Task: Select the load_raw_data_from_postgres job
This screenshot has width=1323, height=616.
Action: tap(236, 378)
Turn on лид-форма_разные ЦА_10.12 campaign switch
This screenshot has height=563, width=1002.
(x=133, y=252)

§

- **What you are asked to do**: Reproduce the records above verbatim, line for line.

- **The solution**:
Task: Select the load_raw_data_from_postgres job
This screenshot has width=1323, height=616.
Action: tap(236, 378)
Turn on лид-форма_разные ЦА_10.12 campaign switch
This screenshot has height=563, width=1002.
(x=133, y=252)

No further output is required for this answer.